3.7. Reusability Study

Immobilized enzymes can be used repeatedly on new substrates. In the enzyme immobilization through physical adsorption, the molecules cannot interact directly with the substrate [7, 36, 37]. Therefore, the enzyme entrapped onto the matrix can be reacted to the new substrate until all molecules are exhausted. The reuse for immobilized enzyme led to a decrease in enzyme activity, and the cycle is shown in Figure 8.
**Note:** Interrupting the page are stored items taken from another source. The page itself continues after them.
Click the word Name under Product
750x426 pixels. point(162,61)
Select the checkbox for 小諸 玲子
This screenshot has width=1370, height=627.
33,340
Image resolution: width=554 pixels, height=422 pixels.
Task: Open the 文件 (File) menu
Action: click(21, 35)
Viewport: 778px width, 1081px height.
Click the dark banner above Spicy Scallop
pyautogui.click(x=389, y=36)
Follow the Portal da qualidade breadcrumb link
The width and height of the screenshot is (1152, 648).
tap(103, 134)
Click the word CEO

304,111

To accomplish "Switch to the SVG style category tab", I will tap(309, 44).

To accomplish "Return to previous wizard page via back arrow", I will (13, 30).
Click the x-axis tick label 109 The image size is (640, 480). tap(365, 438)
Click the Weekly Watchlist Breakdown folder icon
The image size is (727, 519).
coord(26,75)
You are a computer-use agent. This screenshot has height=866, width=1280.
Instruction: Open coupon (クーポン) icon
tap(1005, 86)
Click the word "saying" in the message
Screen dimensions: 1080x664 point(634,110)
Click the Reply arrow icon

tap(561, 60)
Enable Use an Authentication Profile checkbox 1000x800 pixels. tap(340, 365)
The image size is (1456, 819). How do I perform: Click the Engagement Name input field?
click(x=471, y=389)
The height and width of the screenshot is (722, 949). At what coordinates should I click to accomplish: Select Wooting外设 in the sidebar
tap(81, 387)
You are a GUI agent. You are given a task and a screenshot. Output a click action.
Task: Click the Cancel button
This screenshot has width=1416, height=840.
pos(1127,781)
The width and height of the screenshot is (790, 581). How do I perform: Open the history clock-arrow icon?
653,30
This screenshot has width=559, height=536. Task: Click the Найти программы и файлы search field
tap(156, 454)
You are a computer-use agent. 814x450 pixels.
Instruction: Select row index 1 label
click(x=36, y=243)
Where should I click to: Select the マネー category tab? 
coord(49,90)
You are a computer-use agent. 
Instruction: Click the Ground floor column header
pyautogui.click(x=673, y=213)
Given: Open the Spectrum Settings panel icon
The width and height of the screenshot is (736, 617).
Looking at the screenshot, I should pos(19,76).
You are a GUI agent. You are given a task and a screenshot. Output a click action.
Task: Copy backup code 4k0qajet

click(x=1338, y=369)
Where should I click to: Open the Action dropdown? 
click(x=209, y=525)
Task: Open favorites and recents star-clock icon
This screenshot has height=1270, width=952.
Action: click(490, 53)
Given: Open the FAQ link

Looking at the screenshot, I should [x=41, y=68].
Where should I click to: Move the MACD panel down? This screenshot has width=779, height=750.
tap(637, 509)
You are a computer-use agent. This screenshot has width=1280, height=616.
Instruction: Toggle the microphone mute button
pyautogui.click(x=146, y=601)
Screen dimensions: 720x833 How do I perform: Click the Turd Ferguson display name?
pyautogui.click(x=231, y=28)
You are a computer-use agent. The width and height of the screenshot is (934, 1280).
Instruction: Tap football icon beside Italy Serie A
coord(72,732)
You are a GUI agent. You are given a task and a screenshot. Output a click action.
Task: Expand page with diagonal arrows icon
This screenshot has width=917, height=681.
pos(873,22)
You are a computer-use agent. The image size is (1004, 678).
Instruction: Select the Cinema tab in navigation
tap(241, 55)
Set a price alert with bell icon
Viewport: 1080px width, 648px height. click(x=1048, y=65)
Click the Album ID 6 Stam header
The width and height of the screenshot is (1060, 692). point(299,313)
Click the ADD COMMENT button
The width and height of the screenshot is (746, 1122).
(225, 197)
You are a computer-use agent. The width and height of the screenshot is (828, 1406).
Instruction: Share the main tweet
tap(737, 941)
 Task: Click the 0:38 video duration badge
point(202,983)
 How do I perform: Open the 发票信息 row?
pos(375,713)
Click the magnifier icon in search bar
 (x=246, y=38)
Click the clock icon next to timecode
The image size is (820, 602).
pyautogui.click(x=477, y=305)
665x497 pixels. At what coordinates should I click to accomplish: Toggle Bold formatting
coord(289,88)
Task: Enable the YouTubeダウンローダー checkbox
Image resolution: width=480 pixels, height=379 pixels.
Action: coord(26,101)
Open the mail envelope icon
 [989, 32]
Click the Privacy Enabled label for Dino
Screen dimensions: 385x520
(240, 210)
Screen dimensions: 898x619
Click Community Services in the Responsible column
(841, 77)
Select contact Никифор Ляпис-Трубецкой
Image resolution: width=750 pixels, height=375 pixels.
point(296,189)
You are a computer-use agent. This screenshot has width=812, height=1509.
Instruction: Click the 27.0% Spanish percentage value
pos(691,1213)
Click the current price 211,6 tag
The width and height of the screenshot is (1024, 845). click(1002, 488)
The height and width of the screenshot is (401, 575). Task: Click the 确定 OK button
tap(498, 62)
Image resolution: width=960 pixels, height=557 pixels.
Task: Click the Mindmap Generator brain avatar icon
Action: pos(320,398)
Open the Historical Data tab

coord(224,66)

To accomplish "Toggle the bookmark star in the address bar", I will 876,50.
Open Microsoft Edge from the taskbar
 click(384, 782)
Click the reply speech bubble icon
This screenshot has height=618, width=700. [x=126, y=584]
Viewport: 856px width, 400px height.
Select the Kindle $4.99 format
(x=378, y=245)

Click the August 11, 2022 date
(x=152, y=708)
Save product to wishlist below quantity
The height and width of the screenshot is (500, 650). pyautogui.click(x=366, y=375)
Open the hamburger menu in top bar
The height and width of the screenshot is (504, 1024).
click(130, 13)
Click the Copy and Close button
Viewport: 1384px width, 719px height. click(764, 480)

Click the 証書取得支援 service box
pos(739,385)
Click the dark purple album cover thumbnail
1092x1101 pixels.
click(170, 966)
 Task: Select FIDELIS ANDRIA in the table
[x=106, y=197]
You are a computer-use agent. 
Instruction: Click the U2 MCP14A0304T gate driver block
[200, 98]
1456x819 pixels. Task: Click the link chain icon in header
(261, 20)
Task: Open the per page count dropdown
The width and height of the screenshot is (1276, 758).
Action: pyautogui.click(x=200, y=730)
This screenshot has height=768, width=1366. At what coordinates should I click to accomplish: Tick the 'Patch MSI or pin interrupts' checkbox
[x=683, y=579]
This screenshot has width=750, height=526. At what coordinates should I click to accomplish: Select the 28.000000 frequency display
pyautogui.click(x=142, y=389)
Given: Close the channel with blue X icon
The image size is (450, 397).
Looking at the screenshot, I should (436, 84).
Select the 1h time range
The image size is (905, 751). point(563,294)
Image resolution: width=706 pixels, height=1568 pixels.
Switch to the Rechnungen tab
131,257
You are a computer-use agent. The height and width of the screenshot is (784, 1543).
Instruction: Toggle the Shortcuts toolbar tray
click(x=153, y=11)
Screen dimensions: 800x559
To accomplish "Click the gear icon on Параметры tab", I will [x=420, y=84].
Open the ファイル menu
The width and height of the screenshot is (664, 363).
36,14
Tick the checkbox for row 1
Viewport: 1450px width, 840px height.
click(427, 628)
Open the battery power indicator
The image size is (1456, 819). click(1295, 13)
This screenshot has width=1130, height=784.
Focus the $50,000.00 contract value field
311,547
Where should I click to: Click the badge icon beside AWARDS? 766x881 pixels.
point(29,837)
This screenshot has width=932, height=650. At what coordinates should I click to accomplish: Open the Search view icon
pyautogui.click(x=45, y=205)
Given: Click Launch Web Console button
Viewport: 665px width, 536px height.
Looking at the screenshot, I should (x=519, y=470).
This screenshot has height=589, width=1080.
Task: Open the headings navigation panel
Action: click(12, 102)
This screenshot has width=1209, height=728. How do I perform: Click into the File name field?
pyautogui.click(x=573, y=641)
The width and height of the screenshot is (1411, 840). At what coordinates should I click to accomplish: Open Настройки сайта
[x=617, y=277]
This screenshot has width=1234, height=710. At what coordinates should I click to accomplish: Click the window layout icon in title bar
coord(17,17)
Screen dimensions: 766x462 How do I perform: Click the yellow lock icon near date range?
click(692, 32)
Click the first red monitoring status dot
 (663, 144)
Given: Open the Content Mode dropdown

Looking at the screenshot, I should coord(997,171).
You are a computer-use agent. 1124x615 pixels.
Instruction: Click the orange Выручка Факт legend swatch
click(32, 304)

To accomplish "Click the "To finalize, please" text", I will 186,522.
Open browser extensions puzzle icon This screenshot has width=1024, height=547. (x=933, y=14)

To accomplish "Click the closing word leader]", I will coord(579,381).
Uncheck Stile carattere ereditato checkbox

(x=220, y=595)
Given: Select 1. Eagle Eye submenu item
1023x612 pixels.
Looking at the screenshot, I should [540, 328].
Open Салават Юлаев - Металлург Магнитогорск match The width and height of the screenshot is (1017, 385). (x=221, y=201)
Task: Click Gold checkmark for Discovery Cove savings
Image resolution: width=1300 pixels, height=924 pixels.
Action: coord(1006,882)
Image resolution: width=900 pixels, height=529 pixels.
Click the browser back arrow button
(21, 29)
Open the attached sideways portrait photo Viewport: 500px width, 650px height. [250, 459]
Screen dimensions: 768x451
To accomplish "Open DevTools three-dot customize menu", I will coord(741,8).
As a result, the immobilized enzyme onto CB hybrid can be reused in six cycles and still retain 38% of its residual activity. The ratio of reuse and number of cycles for α-amylase in other experiments compared to this data is given in Table 3. According to the research, hybrid matrix makes biocatalyst more thermally resistant, stable under reaction conditions, the biocatalytic system becomes reusable and more efficient, improves the purity and quality of products, and protects the enzyme against conformational changes during storage, and the matrix can be more easily separated from the enzyme [7].

4. Conclusions

The stability of A. fumigatus α-amylase had been improved by the immobilization method onto chitin-bentonite hybrid matrix. The increase of t1/2 and ΔGi indicated that the immobilized enzyme become more stable and recyclable biocatalysts. Stability improvement of α-amylase enzyme by immobilization onto chitin-bentonite hybrid matrix based on increasing its half-life was approximately four-fold higher than the free enzyme. The residual activity for immobilized enzyme after sixth cycles of reuse was 38%.

Data Availability

The data used to support the findings of this study are available from the corresponding author upon request.

Conflicts of Interest

The authors declare that they have no conflicts of interest.

Acknowledgments

The authors are grateful to the Ministry of Education, Culture, Research and Technology for funding this project in the form of Basic Research 2021 with contract no. 032/E4.1/AK.04.PT/2021 on 12th July 2021 and 3972/UN26.21/PN/2021 on 14th July 2021.